HE leaders must exercise free speech to oppose the justification of murder

The rise of antisemitism on campus is the inevitable consequence of leaders’ failure to call out the Hamas atrocities for what they were, says Joseph Mintz

November 22, 2023
Vigil supporting Israel at Columbia Unversity, New York, October
Source: Getty Images
Vigil supporting Israel at Columbia Unversity, New York, October

Shouting “Fire!” in a crowded theatre is often used as an example of something you cannot do under the First Amendment. Although probably not the best metaphor for exceptions to freedom of speech, it does at least illustrate the point that even in the US free speech has limitations.

The concept of academic freedom, linked to – though also distinct from – wider free speech guarantees such as the First Amendment, also has limitations.
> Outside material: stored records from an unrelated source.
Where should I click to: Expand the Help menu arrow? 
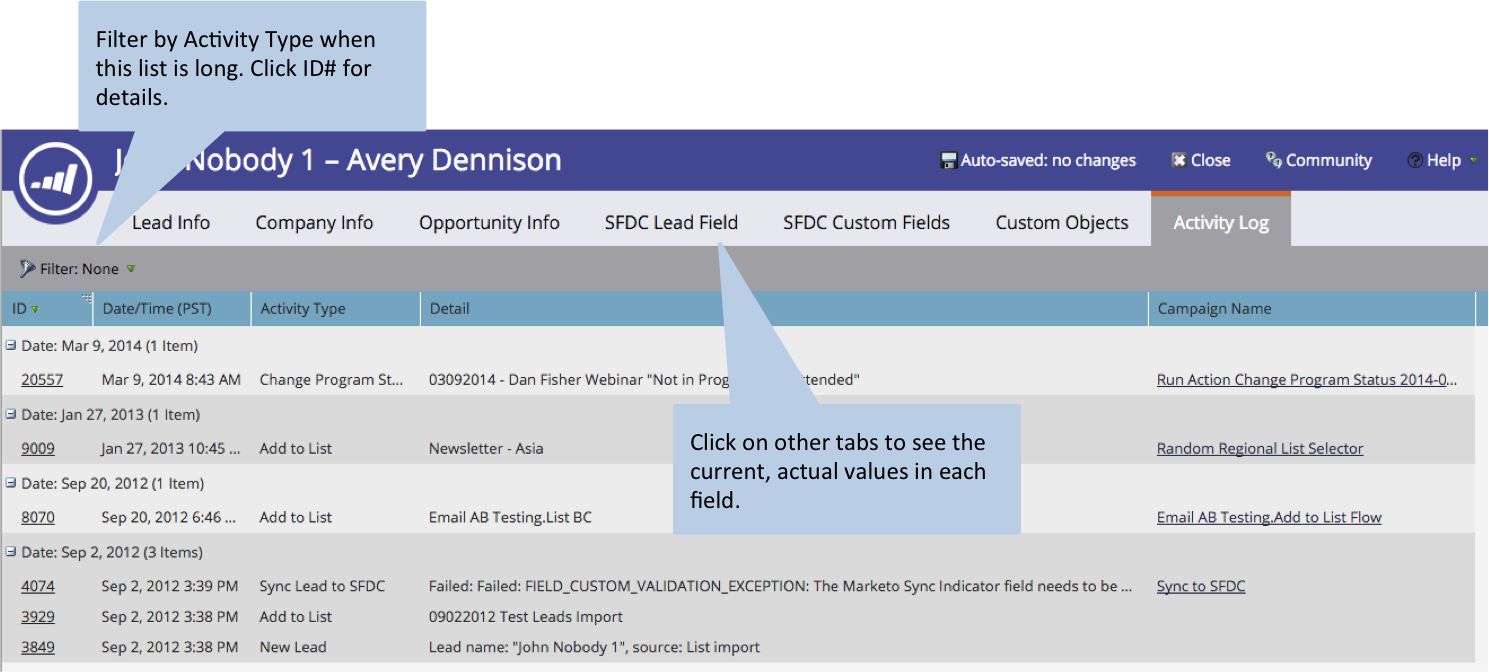coord(1472,161)
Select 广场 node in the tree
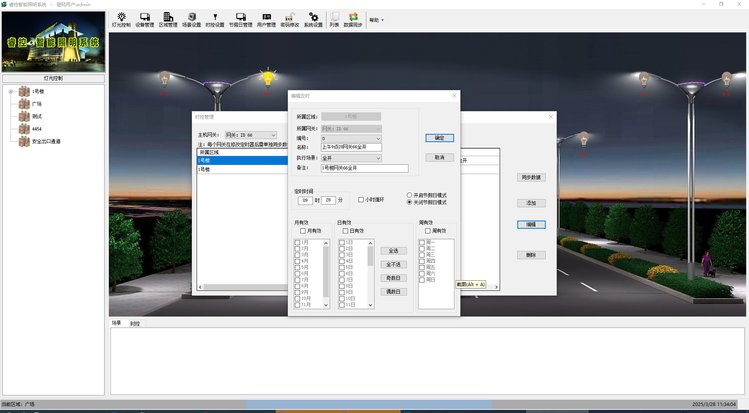The width and height of the screenshot is (749, 413). click(36, 104)
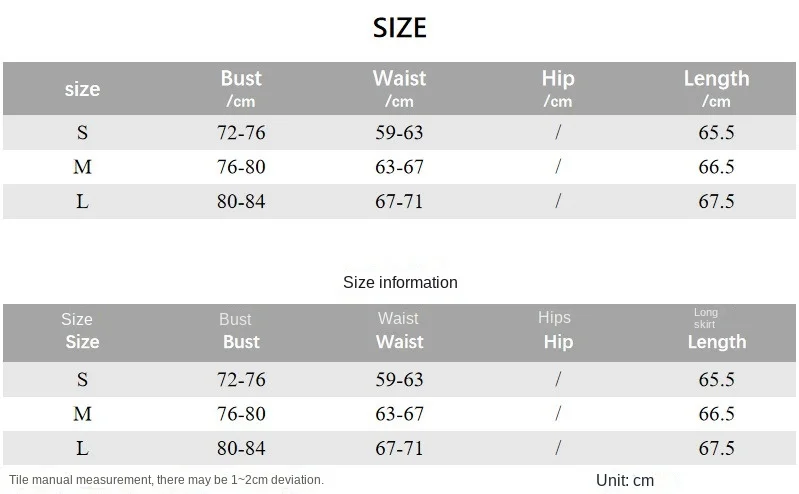Select 65.5 length in the first table

[716, 132]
What these are or should be can, of course, be difficult to work out. The democratic rationale for free speech guarantees is primarily to restrain government control of ideas, criticism and the press.
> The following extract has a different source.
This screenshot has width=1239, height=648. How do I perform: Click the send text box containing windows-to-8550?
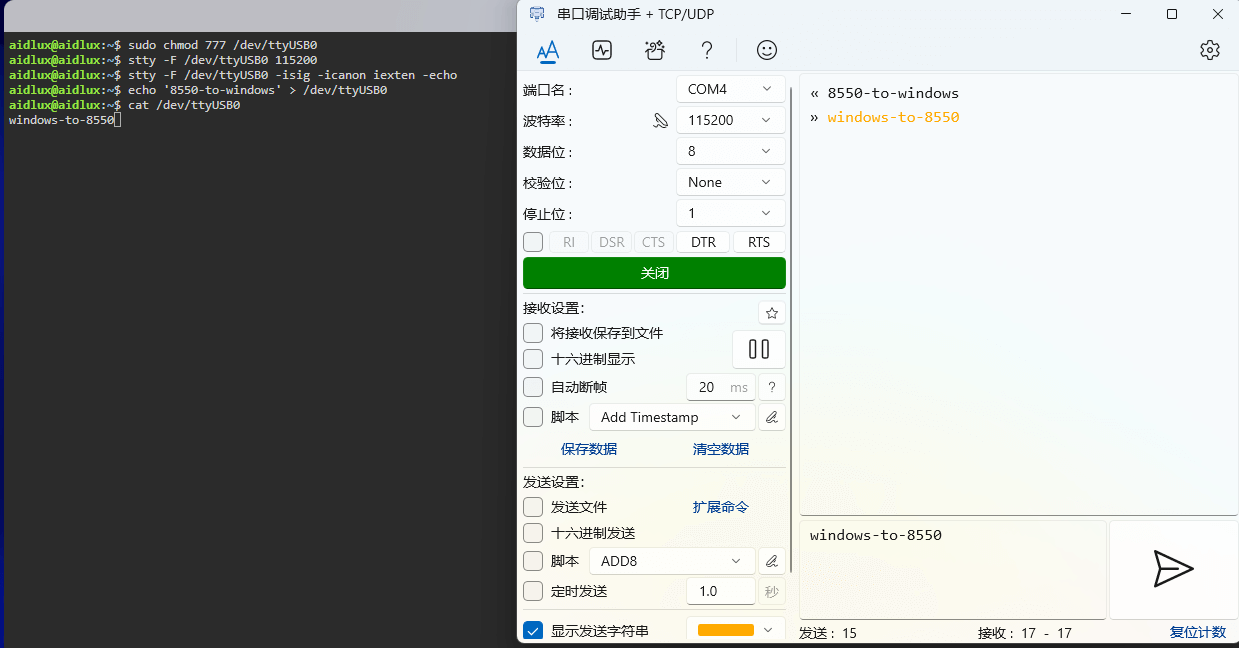(x=952, y=568)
From this perspective, it is better to allow the expression of hateful ideas because suppressing them might lead to a slippery slope, ending up in the government banning any idea it does not like. In parallel, the rationales for academic freedom include the risk that scientific enquiry (in its widest sense) could be subverted to serve the agenda of governments. This is not an idle risk: the Soviet Union often subverted disciplines such as psychology to justify political oppression.

Others argue that academic freedom is essential for science to advance because it is only through challenging accepted norms and ideas that we can innovate and develop. For free speech in general and academic free speech in particular, critique of both accepted and new ideas is crucial. If a new idea is bad, objectionable or hateful, giving it the oxygen of free dissemination means that others are also free to evaluate it and to use their free speech rights to critique and even condemn it.
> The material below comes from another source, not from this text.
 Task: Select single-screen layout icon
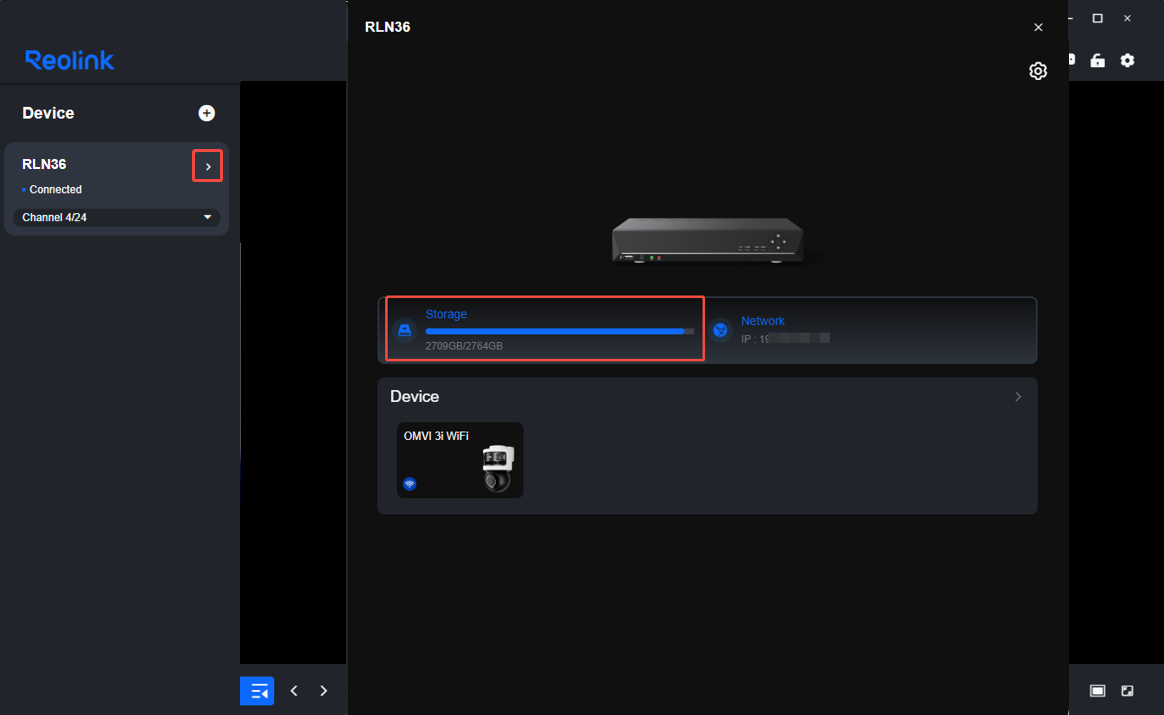[x=1097, y=690]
Many argue that it is better for objectionable ideas to be subject to debate in the public square, rather than hidden away, shielded from criticism. Thus, both in law and in the academy, one can argue that it is better not to, for example, ban Holocaust denial, but to subject it to open critique and indeed condemnation. Repressing discussion of Holocaust denial and other objectionable ideas does not offer any guarantees that such ideas will then somehow disappear; rather, it is more likely that they will continue to spread underground, in the shadows, where they cannot be subject to rebuttal.

There is a crucial caveat here. In The Open Society and its Enemies, Karl Popper argued that unlimited tolerance will only lead to the disappearance of intolerance if there are people willing to stand up and counter intolerant ideas by rational argument, so that they are kept in check by public opinion. In other words, democratic free speech ideals only work to promote democracy if there are right-minded people willing to stand up for democratic values. If they don’t, then the project fails.

I would argue that this is what has been happening in the academy in the aftermath of 7 October. There is no democratic position that can justify mutilating babies, decapitating people or hunting down and murdering young people at a music festival. Yet there has been precisely such justification and indeed glorification of murder from the academy. Precious few voices have critiqued or condemned staff and students who have adopted such positions, whether from fellow academics or university leaders.

It is perfectly possible to have a whole range of legitimate positions on the Israel-Palestinian conflict, including mourning loss of life in Gaza and supporting Palestinian self-determination, without justifying Hamas' deliberate murder and mutilation of children. One doesn’t, in fact, have to make any argument about restricting academic freedom in this context. One simply has to recognise that it goes two ways: other academics and, indeed, universities as corporate entities also have free speech rights and, as Popper notes, they have a deep responsibility to exercise them – to stand up and say: "No, this cannot be justified."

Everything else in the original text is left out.